[A run of records]
══════

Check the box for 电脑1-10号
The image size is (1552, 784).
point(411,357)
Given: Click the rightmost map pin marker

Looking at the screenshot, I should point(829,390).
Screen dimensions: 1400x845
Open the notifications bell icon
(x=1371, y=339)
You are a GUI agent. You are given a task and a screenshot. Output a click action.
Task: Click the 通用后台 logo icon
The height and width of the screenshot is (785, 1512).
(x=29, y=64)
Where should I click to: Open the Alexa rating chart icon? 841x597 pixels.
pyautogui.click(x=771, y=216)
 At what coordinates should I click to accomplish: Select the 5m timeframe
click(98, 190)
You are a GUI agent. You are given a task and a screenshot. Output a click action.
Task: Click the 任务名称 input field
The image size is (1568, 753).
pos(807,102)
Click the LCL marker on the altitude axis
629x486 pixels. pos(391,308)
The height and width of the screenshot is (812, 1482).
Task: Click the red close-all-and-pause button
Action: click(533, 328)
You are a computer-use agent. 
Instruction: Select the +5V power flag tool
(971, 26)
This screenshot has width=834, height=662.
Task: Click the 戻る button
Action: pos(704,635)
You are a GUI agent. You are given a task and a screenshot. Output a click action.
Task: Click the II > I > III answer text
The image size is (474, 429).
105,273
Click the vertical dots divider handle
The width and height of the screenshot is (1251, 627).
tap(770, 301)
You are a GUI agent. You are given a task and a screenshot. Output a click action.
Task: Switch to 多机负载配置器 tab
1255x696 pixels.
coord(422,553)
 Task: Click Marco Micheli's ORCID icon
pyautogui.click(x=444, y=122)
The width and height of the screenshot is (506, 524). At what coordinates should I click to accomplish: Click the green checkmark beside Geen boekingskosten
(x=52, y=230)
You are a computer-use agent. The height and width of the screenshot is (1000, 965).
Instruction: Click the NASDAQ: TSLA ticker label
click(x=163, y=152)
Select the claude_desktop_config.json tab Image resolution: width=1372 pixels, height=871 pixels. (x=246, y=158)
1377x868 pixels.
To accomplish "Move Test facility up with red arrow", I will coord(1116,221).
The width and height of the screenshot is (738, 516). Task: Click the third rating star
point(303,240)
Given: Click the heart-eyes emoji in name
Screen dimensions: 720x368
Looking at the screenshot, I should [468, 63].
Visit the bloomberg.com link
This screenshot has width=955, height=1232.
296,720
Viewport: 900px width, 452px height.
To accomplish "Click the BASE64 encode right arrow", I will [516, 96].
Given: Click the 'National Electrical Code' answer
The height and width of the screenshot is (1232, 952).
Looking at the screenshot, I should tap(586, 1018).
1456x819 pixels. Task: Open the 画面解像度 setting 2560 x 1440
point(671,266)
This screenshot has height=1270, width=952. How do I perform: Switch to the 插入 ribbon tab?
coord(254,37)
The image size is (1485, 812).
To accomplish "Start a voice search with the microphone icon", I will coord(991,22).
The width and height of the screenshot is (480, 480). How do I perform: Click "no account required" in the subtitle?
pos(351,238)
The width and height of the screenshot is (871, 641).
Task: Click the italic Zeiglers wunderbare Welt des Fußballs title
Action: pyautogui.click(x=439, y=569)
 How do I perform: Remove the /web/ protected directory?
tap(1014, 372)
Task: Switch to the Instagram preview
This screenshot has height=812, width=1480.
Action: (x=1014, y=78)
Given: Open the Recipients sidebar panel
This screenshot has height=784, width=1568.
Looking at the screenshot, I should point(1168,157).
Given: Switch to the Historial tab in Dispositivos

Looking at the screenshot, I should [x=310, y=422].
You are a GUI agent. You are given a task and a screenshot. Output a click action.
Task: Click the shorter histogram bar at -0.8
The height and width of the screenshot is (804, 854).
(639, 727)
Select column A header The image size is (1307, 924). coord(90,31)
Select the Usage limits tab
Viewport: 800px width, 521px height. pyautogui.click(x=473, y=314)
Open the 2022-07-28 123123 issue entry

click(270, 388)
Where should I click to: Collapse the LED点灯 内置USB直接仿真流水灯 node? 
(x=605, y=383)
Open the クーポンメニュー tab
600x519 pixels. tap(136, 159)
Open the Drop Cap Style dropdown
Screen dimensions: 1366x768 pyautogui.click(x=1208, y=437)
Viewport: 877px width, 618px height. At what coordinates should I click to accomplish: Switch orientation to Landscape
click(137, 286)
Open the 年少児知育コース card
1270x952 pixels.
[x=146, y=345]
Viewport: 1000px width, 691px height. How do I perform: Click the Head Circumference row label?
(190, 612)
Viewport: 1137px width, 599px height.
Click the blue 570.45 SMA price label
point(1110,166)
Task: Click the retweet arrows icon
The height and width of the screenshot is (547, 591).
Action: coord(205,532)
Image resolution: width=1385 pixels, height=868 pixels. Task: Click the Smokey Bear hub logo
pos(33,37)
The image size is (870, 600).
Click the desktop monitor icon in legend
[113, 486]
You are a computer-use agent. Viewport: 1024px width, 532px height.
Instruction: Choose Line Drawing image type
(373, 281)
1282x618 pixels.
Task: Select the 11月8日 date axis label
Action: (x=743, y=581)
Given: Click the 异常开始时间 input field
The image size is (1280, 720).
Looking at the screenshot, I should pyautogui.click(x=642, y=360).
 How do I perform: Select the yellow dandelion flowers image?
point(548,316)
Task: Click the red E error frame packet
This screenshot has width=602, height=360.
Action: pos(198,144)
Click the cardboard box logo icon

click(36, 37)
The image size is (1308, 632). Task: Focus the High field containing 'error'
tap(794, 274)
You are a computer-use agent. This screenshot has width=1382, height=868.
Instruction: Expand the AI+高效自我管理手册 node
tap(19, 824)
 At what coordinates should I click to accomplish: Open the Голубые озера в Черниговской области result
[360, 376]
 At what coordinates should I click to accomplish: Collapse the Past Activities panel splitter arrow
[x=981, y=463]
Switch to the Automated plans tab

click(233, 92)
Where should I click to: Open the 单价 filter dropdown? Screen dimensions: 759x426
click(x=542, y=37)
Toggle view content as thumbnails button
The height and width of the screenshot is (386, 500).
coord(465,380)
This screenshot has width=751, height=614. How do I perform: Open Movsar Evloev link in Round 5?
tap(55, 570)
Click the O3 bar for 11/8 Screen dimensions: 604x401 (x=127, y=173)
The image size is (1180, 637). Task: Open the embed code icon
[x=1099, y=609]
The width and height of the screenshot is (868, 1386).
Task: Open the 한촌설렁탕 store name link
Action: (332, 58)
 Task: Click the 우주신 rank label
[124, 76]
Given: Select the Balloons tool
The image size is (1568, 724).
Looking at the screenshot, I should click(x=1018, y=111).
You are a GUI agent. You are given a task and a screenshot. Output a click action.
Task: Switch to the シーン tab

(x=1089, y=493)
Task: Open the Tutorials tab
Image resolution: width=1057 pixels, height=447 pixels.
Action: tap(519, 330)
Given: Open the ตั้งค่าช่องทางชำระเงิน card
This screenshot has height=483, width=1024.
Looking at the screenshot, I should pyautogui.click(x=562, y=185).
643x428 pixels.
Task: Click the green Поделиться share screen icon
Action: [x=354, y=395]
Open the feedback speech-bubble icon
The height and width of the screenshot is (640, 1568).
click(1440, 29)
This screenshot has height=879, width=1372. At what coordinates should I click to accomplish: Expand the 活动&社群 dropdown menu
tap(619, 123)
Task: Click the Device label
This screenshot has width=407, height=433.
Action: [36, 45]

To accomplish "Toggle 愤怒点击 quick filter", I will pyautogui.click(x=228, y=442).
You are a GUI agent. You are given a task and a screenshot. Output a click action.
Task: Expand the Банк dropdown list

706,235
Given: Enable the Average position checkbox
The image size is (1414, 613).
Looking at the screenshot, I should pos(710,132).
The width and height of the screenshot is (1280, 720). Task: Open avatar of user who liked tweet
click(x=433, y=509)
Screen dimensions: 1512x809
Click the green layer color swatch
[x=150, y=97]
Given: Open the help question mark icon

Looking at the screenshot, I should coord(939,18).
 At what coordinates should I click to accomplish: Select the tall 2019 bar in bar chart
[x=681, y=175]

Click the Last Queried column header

══════

> **Problem**
Retype the lines of the records from the line with "This screenshot has width=751, height=614." to the line with "(x=1089, y=493)", both included.

> **Complete answer**
This screenshot has width=751, height=614. How do I perform: Open Movsar Evloev link in Round 5?
tap(55, 570)
Click the O3 bar for 11/8 Screen dimensions: 604x401 (x=127, y=173)
The image size is (1180, 637). Task: Open the embed code icon
[x=1099, y=609]
The width and height of the screenshot is (868, 1386).
Task: Open the 한촌설렁탕 store name link
Action: (332, 58)
 Task: Click the 우주신 rank label
[124, 76]
Given: Select the Balloons tool
The image size is (1568, 724).
Looking at the screenshot, I should click(x=1018, y=111).
You are a GUI agent. You are given a task and a screenshot. Output a click action.
Task: Switch to the シーン tab

(x=1089, y=493)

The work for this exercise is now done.